DRJ's Spring 2019

Conference & Exhibit

Attend The #1 BC/DR Event!

Winter Journal

Volume 31, Issue 4

Full Contents Now Available!

Introduction

Computers and networks have become an integral part of daily operations for business, education and government organizations alike. For those increasingly dependent on computers and networks for routine operations, downtime or data loss can be devastating, impacting earnings and even market valuation. This paper explores the costs and causes of downtime as well as ways to minimize such costs through downtime prevention, early problem detection and effective recovery capabilities.

The Cost of Computer / Network Downtime

The impact of downtime on an organization ranges from a minor inconvenience to an inability to perform necessary business tasks with resulting loss of productivity, revenue, and even customers and market share. One survey on downtime reported industry average numbers of $80,000 per hour, four hours average downtime and nine occurrences per year for a loss of nearly $3 million per organization per year. Another survey reported annual losses of $350 thousand to $11 million per organization with an average annual loss of $5 million.

These surveys covered a variety of organizations with different sizes, in different industries and with different problems, but are useful to demonstrate how significant downtime costs have become. An organization trying to reduce its downtime costs needs to focus not on such averages but on its own particular cost structure.

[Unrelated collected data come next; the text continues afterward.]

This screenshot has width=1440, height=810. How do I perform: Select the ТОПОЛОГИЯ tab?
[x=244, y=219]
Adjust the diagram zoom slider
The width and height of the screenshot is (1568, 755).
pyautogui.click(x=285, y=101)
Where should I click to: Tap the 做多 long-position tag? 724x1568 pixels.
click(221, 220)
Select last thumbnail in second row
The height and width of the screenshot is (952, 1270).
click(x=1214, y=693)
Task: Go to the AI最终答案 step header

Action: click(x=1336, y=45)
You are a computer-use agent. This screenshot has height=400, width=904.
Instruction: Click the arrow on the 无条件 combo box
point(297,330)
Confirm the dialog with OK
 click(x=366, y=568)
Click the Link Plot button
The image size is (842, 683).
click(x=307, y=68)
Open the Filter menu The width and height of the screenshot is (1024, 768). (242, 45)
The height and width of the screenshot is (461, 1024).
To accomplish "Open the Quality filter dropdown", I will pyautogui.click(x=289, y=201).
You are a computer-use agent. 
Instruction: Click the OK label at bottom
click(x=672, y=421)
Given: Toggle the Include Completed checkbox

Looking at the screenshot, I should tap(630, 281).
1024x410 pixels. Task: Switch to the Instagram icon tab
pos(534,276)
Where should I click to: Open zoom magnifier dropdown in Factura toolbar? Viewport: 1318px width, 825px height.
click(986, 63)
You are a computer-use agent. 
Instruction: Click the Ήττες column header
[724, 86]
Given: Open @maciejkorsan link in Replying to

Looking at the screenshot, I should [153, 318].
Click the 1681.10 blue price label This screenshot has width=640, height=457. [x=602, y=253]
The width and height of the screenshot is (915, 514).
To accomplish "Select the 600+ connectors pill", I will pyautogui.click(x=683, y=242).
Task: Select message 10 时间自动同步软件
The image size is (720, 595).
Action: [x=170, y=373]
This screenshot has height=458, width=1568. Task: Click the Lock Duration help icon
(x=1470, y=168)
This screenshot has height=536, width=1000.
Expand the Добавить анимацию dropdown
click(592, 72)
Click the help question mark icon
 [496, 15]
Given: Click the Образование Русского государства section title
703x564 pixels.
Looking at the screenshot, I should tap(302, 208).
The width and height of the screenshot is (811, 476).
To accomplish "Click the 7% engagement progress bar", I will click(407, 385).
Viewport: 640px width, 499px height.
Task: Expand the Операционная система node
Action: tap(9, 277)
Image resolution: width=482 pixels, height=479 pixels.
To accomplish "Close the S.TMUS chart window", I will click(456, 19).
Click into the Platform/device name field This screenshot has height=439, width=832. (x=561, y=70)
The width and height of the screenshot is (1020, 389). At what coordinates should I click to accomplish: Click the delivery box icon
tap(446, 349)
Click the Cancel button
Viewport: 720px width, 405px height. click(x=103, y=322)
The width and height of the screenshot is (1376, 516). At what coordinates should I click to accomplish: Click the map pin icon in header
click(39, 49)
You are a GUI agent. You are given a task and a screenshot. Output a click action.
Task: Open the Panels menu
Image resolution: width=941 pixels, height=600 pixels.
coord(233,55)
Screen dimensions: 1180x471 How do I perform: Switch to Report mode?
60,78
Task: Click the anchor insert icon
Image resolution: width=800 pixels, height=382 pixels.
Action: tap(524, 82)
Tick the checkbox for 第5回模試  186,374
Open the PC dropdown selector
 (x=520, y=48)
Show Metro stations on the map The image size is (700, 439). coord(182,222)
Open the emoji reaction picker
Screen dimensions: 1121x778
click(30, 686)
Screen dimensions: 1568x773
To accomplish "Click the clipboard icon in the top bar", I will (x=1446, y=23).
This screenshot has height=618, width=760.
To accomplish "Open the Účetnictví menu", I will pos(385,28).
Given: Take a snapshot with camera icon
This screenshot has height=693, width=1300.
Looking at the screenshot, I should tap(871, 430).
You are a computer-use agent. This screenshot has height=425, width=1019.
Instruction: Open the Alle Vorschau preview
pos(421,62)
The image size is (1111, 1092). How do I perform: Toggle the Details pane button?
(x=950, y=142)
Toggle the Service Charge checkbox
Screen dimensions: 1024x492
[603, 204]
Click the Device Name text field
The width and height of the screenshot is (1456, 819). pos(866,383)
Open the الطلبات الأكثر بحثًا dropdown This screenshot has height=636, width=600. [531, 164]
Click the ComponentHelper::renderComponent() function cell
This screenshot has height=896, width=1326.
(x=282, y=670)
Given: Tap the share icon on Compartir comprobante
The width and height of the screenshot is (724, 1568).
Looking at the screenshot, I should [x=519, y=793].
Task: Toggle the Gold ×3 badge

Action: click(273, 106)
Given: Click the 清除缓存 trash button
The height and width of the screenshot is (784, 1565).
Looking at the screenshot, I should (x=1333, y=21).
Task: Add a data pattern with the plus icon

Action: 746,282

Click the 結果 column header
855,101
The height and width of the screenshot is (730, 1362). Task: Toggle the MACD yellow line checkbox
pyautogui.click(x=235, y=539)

Estimating downtime costs deserves some care. Lost sales opportunities mean the loss of not just the profit on those sales, but of the entire gross margin which also helped pay marketing, administrative and development costs. The direct labor and benefit costs for idled workers will add to the cost unless that work can be deferred during the downtime and caught up afterwards without any overtime or extra cost. The loss of customers and market share has implications for the future as well. Generally the cost of downtime depends on the frequency and duration of downtime periods as well as the degree to which computer/networks have become "mission critical" to the organization. Below is an outline of some of the factors which affect the cost of downtime.

Timing of downtime:

During a fully manned shift
Outside normal working hours
During times of the day when orders are taken, products shipped, etc,
During month-end closing or seasonal peaks

Duration of downtime:

Seconds, minutes, hours or days

Operations affected

(Are they mission critical applications or just staff tools?):
Order entry (mail order, point-of-sale)
Sales support
Manufacturing operation support
On-line shipping
Corporate Web-site
Accounting, Payroll, A/P, A/R
e-mail
Word processing
Engineering calculations
Training

Speed of Response:

Instant alert and response
Delayed alert and/or response
Third party vendor response time

Ease of Recovery:

Hardware repair time
Fully automated recovery
Semi-automated data recovery
Manual restoration

Causes of Computer / Network Downtime

With improved hardware designs and major gains in component reliability, mainframe hardware failures have declined significantly. The larger portion of downtime is now related to network failures, database and applications software problems and human errors. In moving from central computing to distributed data processing and networks, new potential failure points have been created in small unmanned communications rooms or converted closets.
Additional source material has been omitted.